Rethinking the Role of Nitrogen and Phosphorus in the Eutrophication of Aquatic Ecosystems

Ashley Smyth, H. Dail Laughinghouse IV, Karl Havens, and Thomas Frazer


Historically, environmental agencies have sought to improve the water quality of freshwater lakes and rivers by managing a single nutrient. Phosphorus was the primary nutrient of concern in freshwater systems, and nitrogen was regulated in coastal/estuarine systems. Current research indicates that we must reduce both phosphorus and nitrogen to reverse eutrophication symptoms for all aquatic systems.

Nutrients are chemical elements that influence the productivity of all ecosystems. Nitrogen and phosphorus are two nutrients that are essential for the growth and survival of plants and animals but are often present in short supply in natural systems. The intentional (point source) and unintentional (non-point source) addition of nutrients into aquatic systems is an artifact of human activities and can impact the water quality of these ecosystems. This publication contains information for stakeholders, students, scientists, and environmental agencies interested in understanding how nitrogen and phosphorus affect water resources.

Excess Nutrients and the Detrimental Effects of Eutrophication

Nutrients are essential for all life, but excess nutrients can be detrimental. Both nitrogen and phosphorus are applied regularly through fertilizer to increase the yield of crops needed to feed human populations. Fertilizers are also used widely for residential and commercial landscaping purposes. Environmental concerns arise when nitrogen and phosphorus are leached into the groundwater or delivered as runoff during rainfall events to streams, rivers, lakes and estuaries. Excess nutrients in aquatic systems can stimulate growth of plants and algae.
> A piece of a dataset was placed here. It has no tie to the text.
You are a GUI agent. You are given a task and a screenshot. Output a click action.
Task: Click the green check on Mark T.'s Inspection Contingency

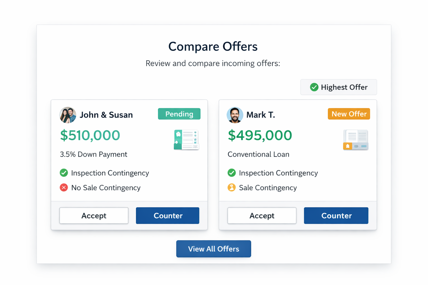[x=232, y=173]
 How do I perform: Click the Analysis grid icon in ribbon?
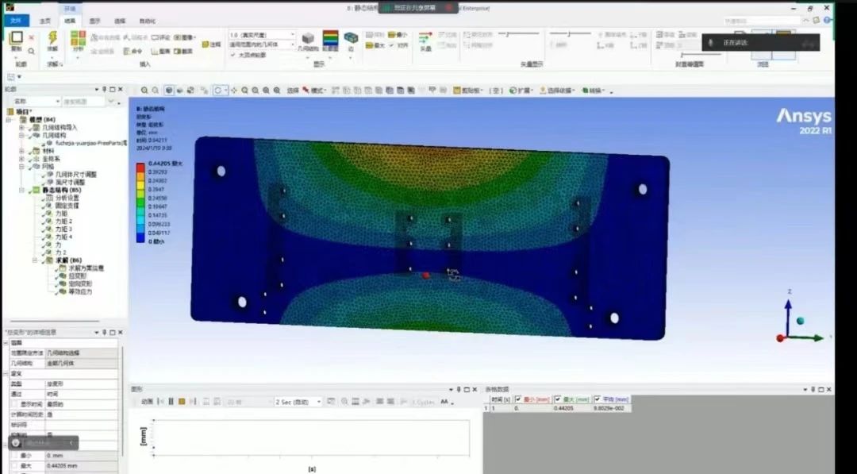78,38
In other words, these nutrients continue to serve as fertilizers once they reach the water because they can feed the aquatic flora. Increased nutrient delivery and the consequent proliferation of plants and algae in aquatic systems is a process known as eutrophication.

Nutrient concentrations in lakes, rivers and estuaries vary widely and depend largely on the local geology and soil conditions. Low-nutrient waters with low amounts of algae are referred to as oligotrophic systems. High-nutrient waters with correspondingly high amounts of algae are referred to as eutrophic systems, while waters with intermediate levels of nutrients are known as mesotrophic systems. Increased nutrient delivery to lakes and estuaries can cause a transition from an oligotrophic state to a eutrophic state.

In extreme cases of eutrophication, microscopic algae that grow in the water column reach densities so high that they reduce the light available to rooted plants living on the bottom. This shading effect may cause the plants to die, resulting in the loss of important habitat for fish and other organisms. Loss of plants can, in fact, compromise the ecological and economic integrity of lakes, rivers and estuaries. Greater production of algae may also lead to an increase in the frequency and duration of periods of low dissolved-oxygen concentration known as hypoxic events, which can cause further damage to the system. Algal blooms may lead to hypoxia because as the algae die, they are decomposed by bacteria. The process of decomposition consumes oxygen from the water, resulting in areas of low oxygen and hypoxia.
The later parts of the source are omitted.